Il s’inscrit dans le cadre de la mise en œuvre de l’Objectif de développement durable n°2 (ODD 2) visant à l’élimination de la faim à l’horizon 2030.
Cet atelier a permis aux acteurs de développement et partenaires techniques de prendre connaissances des résultats pour s’assurer de la prise en compte de toutes les préoccupations et propositions recueillies au niveau régional. Il s’est agi précisément de restituer les principaux résultats des consultations réalisées au niveau des régions Maritime, Centrale, de la Kara et des Plateaux contenus dans le rapport, de donner l’opportunité à ces acteurs de contribuer à l’amélioration de ces résultats, en vue d’une meilleure approbation et proposer des responsabilités pour les différentes actions proposées et priorisées dans le document avant sa validation.
La revue stratégique a été une occasion pour les participants de relever les efforts et les besoins du pays en matière de promotion de la sécurité alimentaire et de la nutrition. Au cours de cette rencontre, l’accent est mis sur chacune des dimensions de la sécurité alimentaire à savoir : la disponibilité, l’accessibilité, la stabilité des approvisionnements et l’utilisation des aliments.
Le secrétaire général du ministère chargé de la Planification, Etsri Homévor, en ouvrant les travaux, a indiqué que cette « revue stratégique faim zéro », réalisée par l’ensemble des acteurs, a été possible grâce à l’engagement du gouvernement et de ses partenaires techniques, ainsi qu’à l’appui financier du Programme alimentaire mondial (PAM) des Nations Unies.
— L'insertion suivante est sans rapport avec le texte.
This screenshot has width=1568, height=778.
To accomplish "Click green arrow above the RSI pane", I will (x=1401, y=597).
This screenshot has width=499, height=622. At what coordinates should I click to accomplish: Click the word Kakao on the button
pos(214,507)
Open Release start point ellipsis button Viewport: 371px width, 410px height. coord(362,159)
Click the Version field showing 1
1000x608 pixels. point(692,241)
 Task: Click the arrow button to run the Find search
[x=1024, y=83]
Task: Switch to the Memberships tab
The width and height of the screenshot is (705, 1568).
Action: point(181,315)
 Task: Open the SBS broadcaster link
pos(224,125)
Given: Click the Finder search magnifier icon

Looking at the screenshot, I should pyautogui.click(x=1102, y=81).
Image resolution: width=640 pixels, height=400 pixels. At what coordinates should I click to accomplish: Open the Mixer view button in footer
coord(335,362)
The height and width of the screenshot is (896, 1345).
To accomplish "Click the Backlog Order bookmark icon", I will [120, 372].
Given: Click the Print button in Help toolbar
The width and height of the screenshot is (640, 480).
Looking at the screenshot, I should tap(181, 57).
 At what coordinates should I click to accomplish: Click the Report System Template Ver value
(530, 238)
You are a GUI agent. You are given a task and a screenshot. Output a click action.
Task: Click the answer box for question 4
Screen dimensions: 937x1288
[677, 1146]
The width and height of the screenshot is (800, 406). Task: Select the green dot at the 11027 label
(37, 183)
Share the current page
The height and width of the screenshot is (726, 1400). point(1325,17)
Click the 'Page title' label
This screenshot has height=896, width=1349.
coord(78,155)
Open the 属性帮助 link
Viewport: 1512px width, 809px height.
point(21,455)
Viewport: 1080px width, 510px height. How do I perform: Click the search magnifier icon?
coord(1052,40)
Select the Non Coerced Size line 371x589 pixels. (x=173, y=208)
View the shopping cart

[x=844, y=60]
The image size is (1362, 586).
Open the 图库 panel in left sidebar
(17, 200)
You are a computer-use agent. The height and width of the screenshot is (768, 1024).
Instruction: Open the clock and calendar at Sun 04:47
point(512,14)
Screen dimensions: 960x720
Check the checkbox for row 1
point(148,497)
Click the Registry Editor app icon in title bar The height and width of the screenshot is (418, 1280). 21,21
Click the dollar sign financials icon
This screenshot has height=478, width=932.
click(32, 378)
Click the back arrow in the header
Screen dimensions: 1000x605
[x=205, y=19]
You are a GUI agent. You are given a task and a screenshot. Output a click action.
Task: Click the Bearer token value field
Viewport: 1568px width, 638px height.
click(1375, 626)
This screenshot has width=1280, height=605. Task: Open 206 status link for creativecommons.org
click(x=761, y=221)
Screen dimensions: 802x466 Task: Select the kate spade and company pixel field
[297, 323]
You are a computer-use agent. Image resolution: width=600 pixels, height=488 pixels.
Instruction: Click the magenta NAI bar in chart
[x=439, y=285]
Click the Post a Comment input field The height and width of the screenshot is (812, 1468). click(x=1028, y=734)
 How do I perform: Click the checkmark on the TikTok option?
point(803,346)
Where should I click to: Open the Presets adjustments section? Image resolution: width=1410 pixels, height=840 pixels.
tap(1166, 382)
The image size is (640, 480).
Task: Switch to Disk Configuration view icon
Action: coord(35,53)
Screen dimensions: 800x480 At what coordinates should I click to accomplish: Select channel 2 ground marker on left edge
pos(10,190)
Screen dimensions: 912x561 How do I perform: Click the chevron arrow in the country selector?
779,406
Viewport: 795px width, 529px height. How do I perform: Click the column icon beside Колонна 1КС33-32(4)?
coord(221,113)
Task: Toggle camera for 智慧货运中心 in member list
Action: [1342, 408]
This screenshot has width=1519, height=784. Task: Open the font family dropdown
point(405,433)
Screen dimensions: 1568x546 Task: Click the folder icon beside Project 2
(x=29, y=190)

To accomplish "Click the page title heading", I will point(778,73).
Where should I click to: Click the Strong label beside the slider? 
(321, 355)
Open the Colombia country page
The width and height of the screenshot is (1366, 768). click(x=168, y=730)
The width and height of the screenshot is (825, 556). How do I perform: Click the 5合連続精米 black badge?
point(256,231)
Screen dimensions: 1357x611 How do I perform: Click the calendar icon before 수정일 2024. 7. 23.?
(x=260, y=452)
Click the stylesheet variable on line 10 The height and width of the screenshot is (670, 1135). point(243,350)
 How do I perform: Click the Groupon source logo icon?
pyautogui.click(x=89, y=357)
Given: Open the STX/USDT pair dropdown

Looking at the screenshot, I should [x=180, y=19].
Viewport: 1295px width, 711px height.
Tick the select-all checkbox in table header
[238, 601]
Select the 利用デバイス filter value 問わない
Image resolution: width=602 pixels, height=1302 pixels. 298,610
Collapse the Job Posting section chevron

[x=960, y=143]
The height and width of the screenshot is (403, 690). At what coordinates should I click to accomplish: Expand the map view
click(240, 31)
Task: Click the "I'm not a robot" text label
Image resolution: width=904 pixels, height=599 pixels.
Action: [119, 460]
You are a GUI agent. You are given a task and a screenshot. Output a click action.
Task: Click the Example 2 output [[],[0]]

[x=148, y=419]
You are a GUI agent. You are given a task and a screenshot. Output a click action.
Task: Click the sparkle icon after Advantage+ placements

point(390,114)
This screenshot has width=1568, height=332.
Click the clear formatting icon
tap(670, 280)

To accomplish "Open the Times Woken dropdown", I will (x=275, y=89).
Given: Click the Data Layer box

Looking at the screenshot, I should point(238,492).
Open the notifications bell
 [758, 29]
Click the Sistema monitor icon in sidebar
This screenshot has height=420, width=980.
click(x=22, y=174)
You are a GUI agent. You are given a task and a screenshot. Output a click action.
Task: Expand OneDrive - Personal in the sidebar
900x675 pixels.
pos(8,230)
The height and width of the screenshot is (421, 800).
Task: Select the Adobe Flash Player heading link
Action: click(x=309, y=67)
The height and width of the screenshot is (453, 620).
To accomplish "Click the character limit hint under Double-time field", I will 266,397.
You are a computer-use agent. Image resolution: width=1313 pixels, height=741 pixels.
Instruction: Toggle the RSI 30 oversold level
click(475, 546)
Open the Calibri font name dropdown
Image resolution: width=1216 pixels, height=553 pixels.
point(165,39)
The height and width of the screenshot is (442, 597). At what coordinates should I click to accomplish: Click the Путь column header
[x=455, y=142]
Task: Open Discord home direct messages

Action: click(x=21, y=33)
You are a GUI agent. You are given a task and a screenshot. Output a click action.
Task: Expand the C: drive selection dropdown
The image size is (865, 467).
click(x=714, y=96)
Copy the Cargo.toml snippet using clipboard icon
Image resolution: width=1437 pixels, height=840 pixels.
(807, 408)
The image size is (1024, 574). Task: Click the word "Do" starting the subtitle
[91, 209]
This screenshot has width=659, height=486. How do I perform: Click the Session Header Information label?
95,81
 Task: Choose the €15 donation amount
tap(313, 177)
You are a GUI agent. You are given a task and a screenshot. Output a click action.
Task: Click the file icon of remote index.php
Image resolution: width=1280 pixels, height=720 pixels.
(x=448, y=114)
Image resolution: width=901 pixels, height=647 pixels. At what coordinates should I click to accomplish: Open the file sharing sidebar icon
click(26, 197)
Le directeur des politiques, de la planification et du suivi-évaluation, Alassani Ennardja, a relevé que la sécurité alimentaire et l’éradication de la faim ne se limitent pas seulement à la disponibilité des aliments. Il a ajouté que c’est depuis 2009 que les acteurs se sont impliqués dans la sécurité alimentaire, précisant qu’il y a encore du chemin à faire pour parvenir à la réalisation de l’objectif de l’ODD 2.